* **Passage given**:

====

Alena Mrvová (née Bekiarisová, born 22 February 1978) is an Slovak chess Woman International Master (WIM, 2010). She is European Women's Team Chess Championship winner (1999).

Biography 
In 1993, Alena Mrvová won a silver medal in the Slovak Youth Chess Championship in the girl's age group U16. She has repeatedly represented Slovakia at the European Youth Chess Championships and the World Youth Chess Championships in various age groups, with the biggest success in 1996 in Rimavská Sobota when she won the bronze medal at the European Youth Chess Championships in the girl's U18 age group.

Alena Mrvová fulfilled the norm of a Woman International Master (WIM) at an Open Chess Tournament in the Tatras (2009) and at the European Women's Individual Chess Championship in Rijeka (2010).

====

* **Given data**:
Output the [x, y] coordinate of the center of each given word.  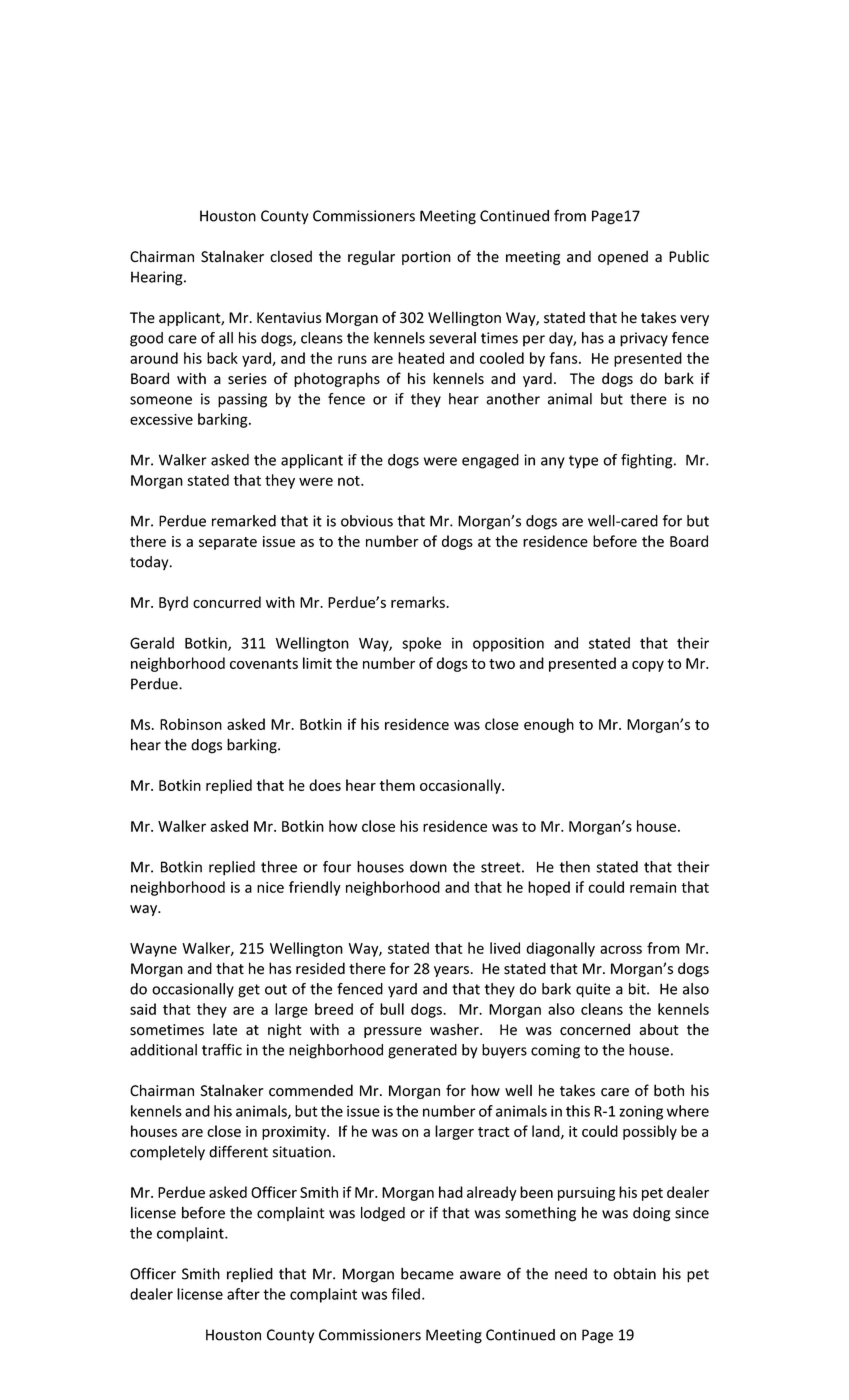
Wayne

====

* **The tasks**:
• 1. Summarize the passage on Alena Mrvová in two sentences.
• 2. Reproduce the passage on Alena Mrvová verbatim, from "Alena Mrvová fulfilled" to "in Rijeka (2010).".
The data stands apart from the passage on Alena Mrvová and is separate material.

* **Responses to the tasks**:
• 1. Alena Mrvová, born 22 February 1978, is a Slovak chess Woman International Master (2010) and a winner of the 1999 European Women's Team Chess Championship. Her biggest youth success was a bronze medal in the girls' U18 group at the 1996 European Youth Chess Championships in Rimavská Sobota, and she fulfilled the WIM norm at an Open Chess Tournament in the Tatras (2009) and at the European Women's Individual Chess Championship in Rijeka (2010).

• 2.
Alena Mrvová fulfilled the norm of a Woman International Master (WIM) at an Open Chess Tournament in the Tatras (2009) and at the European Women's Individual Chess Championship in Rijeka (2010).